Chega, finalmente, às salas escuras o filme Variações: o retrato de António Variações é feito a partir de uma genuína admiração pelo cantor, celebrando a música e desenhando o mapa do seu destino.

Muito se tem dito, falado e comentado nos últimos meses sobre o filme Variações, de João Maia (finalmente nos cinemas). Importa dizer: ainda bem. Além de termos assistido a uma campanha promocional sóbria e bem concebida, isso significa também que é possível gerar expectativas saudáveis em relação a um filme português. Não por razões banalmente patrióticas, antes porque, na sua mais desarmada verdade, se trata de descobrir um... filme.

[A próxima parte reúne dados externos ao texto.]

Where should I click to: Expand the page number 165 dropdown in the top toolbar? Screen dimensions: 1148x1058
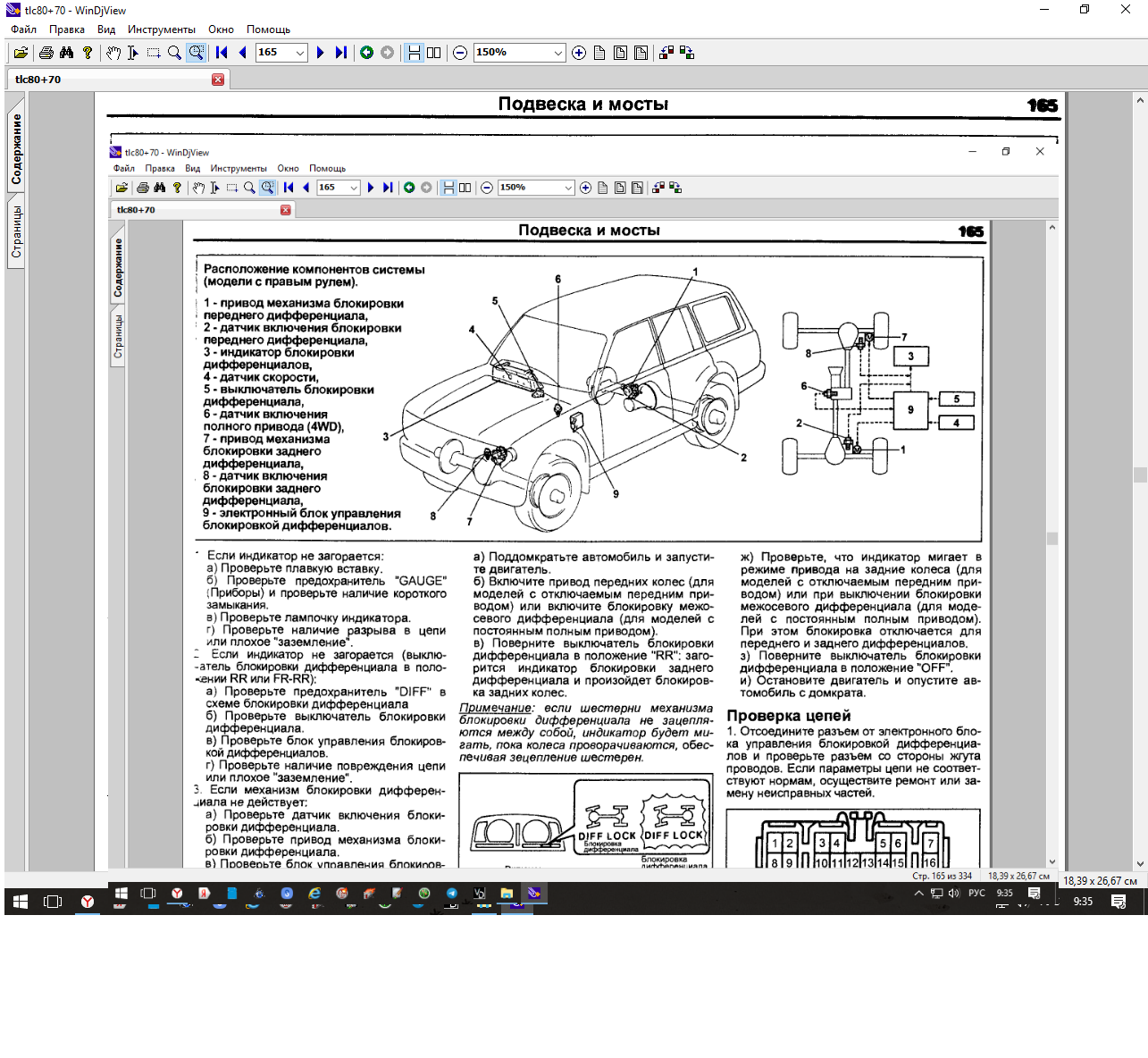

Tal não impede que, no labirinto mediático, se pressinta uma sugestão mais ou menos anónima sobre a necessidade de testar a "veracidade" do retrato de António Variações (1944-1984) proposto por João Maia. Vale a pena enfrentarmos essa questão. Por uma razão muito básica: se os filmes portugueses (mas a questão será válida para qualquer filme, de qualquer origem) começarem a ser reduzidos a relatórios de uma qualquer contabilidade "factual", como se fossem um exercício de fact-checking (para usarmos a expressão consagrada pelo jornalismo global), então é o simples amor do cinema que será desqualificado.